Softmax attention normalization
Fixed-dimensional projections
Layer normalization placement
Specific positional encoding scheme
Static feedforward routing
Single attention stream (no bilateral boundary)
Softmax output distribution

And approximately four essential constraints:

Attention (long-range dependency)
Autoregressive generation (sequential narrowing)
Discrete finite vocabulary (B_t definability)
Non-linear transformation (constraint satisfaction computation)

The seven contingent constraints can be varied without losing the four essential properties. The essential properties are the Turing-level constraints of the architecture — remove any one and the system loses a necessary capability. The contingent constraints are engineering choices inherited from a 2017 paper that solved machine translation, carried forward without re-examination into a domain (constraint-governed resolution) they were not designed for.
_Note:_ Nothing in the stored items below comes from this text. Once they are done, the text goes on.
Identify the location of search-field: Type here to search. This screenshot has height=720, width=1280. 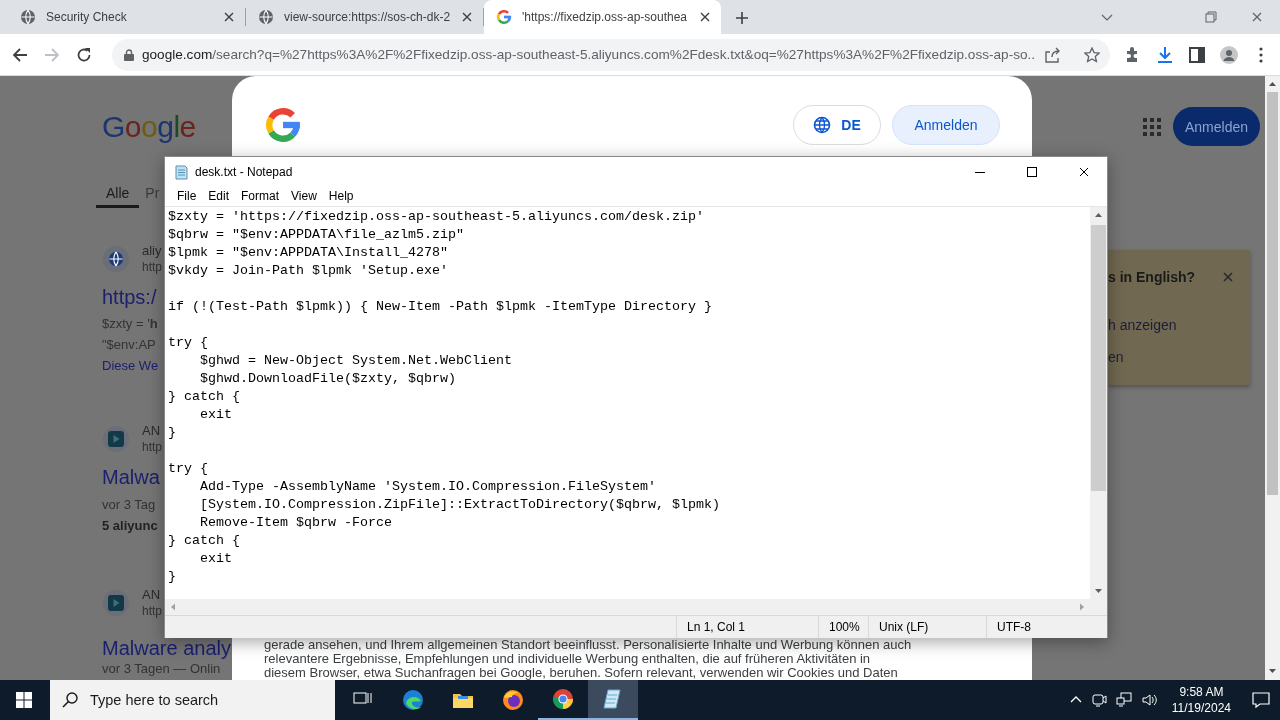
(192, 700).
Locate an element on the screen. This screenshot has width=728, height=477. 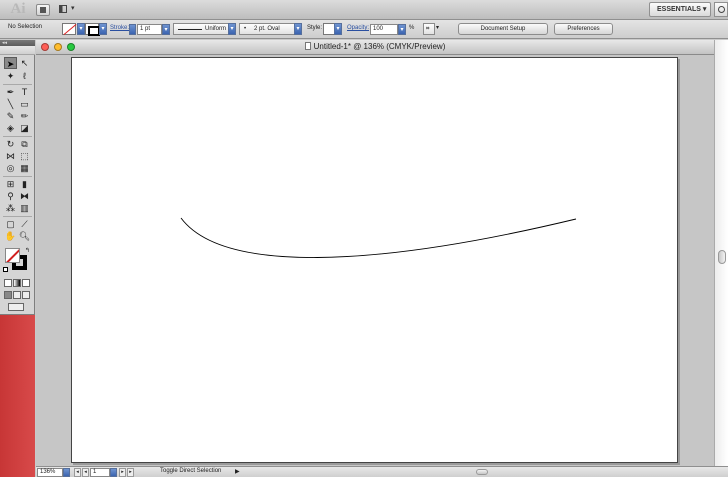
fill-stroke-widget is located at coordinates (18, 262).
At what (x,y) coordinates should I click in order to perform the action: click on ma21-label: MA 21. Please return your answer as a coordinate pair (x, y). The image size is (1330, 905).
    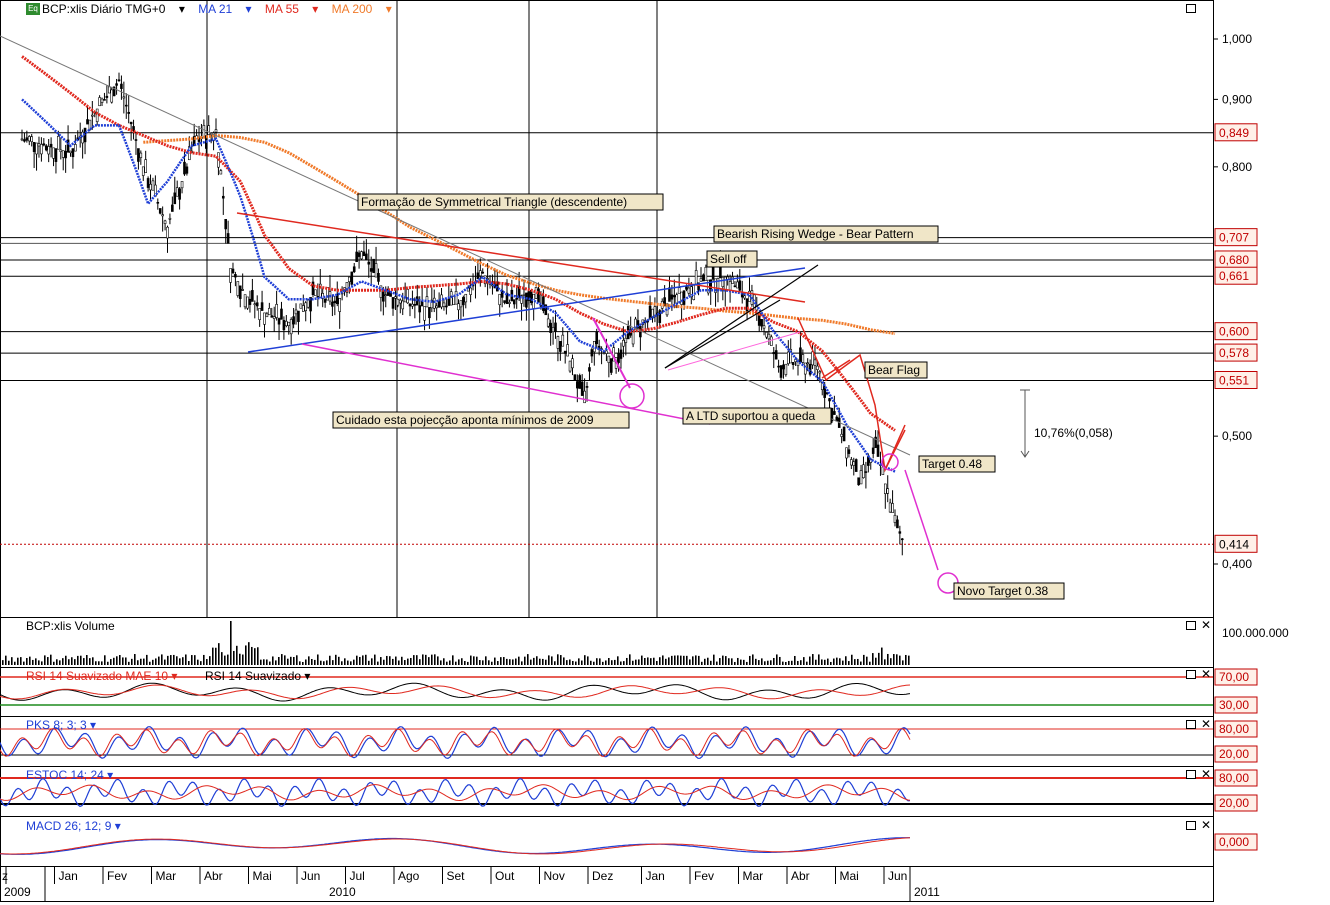
    Looking at the image, I should click on (216, 9).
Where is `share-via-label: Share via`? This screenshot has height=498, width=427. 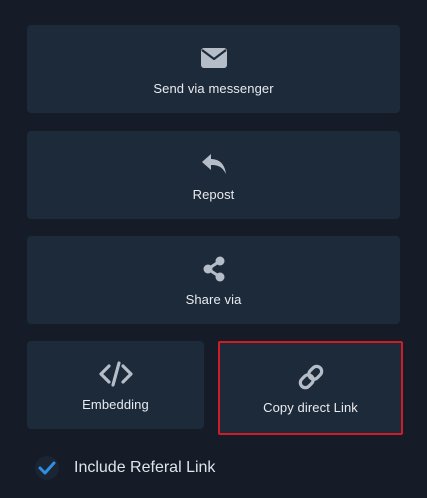
share-via-label: Share via is located at coordinates (214, 299).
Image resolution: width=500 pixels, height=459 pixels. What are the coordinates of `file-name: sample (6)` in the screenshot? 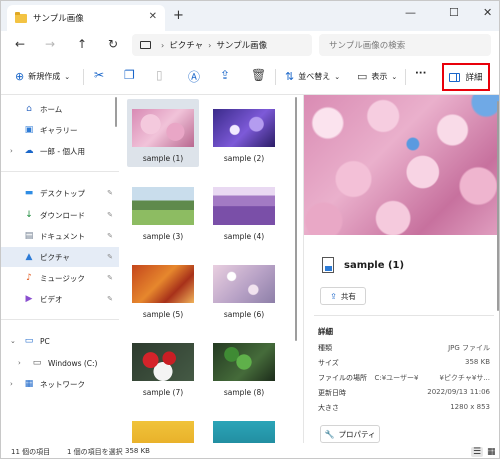 It's located at (244, 314).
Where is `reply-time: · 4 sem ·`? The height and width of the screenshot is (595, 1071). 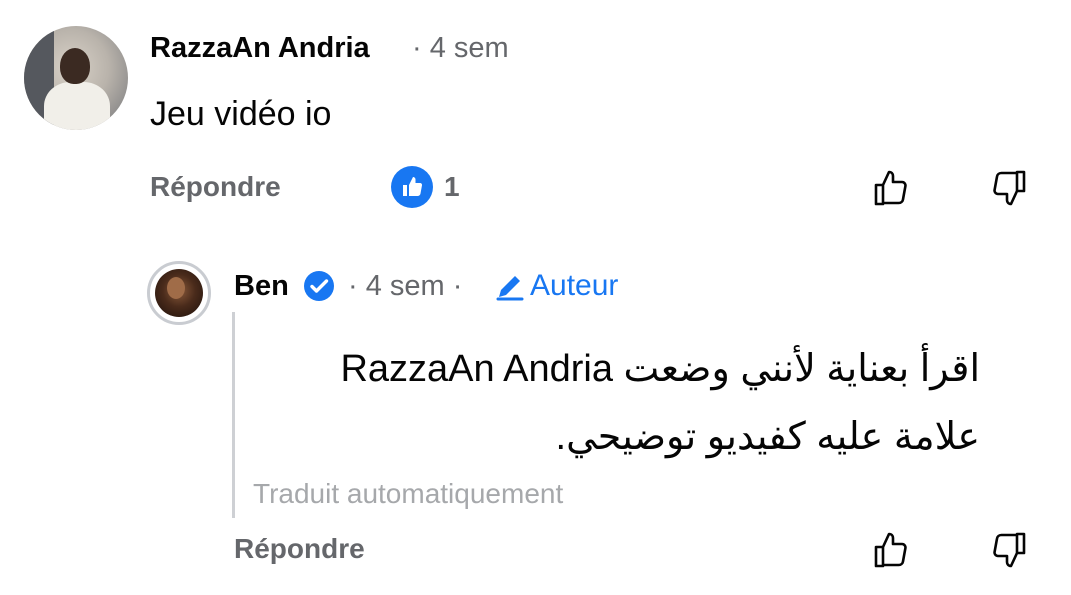 reply-time: · 4 sem · is located at coordinates (406, 286).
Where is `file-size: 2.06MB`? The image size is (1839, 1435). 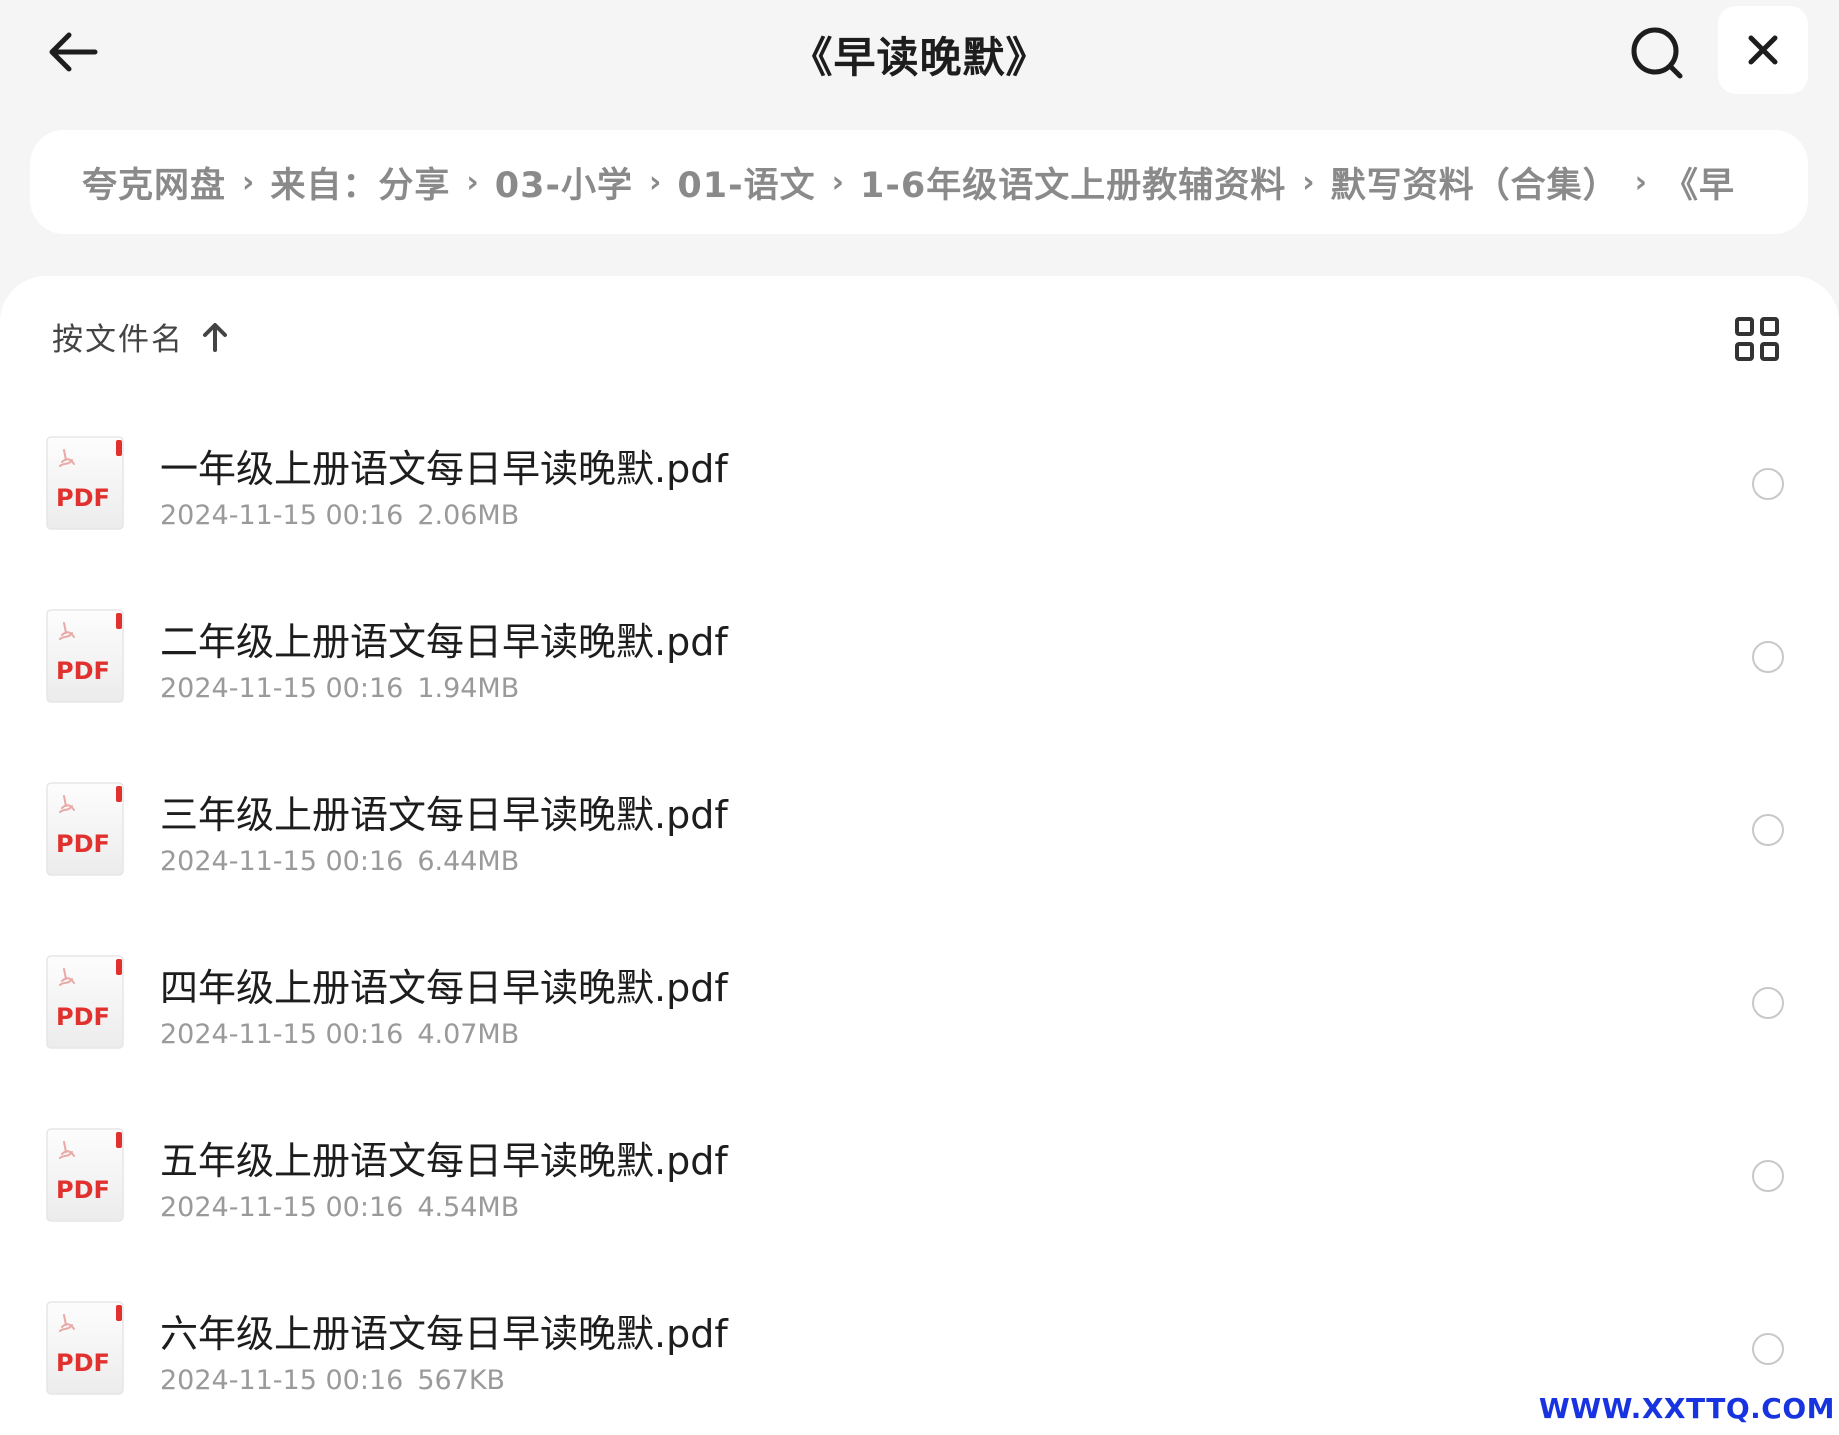
file-size: 2.06MB is located at coordinates (468, 516).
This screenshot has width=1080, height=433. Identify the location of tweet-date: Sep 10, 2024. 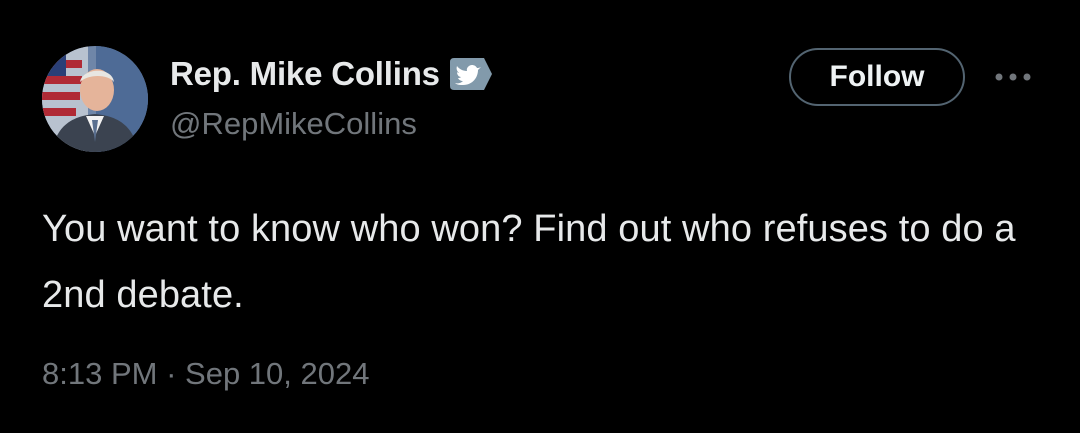
(278, 374).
The rearchitecture replaces the seven contingent constraints with designs optimized for B_t governance. The four essential constraints remain. The induced properties — long-range dependency, sequential narrowing, discrete output, non-linear computation — are preserved. The medium is redesigned. The form it serves is unchanged. The medium becomes transparent.

Final Statement

The transformer was designed to translate French to English. It was adopted, without fundamental redesign, to serve as the substrate of general language modeling, instruction following, creative writing, mathematical reasoning, code generation, and constraint-governed resolution. Each of these tasks has different formal requirements. The architecture serves them all with the same contingent choices — softmax attention, fixed projections, uniform positional encoding, static routing, single attention stream, smooth output distribution.

These choices were not wrong for translation. They are wrong for constraint-governed resolution. They introduce competition where the constraints require persistence. They introduce smoothness where the constraints require determination. They introduce uniformity where the constraints require distinction. They introduce noise where the constraints require silence.

The essential constraints of the transformer are four. The contingent constraints are seven. The rearchitecture preserves the four and replaces the seven. The result is a medium designed for the form it serves — a resolver that resolves, governed by constraints, transparent to the derivation, reaching |B_t| = 1 not as an asymptotic limit but as a designable outcome.

The form was always prior. The architecture was always posterior. The posterior contained contingencies inherited from a different problem. The contingencies distort the medium. The distortions prevent |B_t| = 1. The rearchitecture removes the contingencies. The medium clears. The form speaks through.

Jared Foy, April 2026. Document 73 of the RESOLVE corpus. The four essential constraints of the transformer are necessary. The seven contingent constraints are not. The exemplar model replaces the seven. The form governs what remains.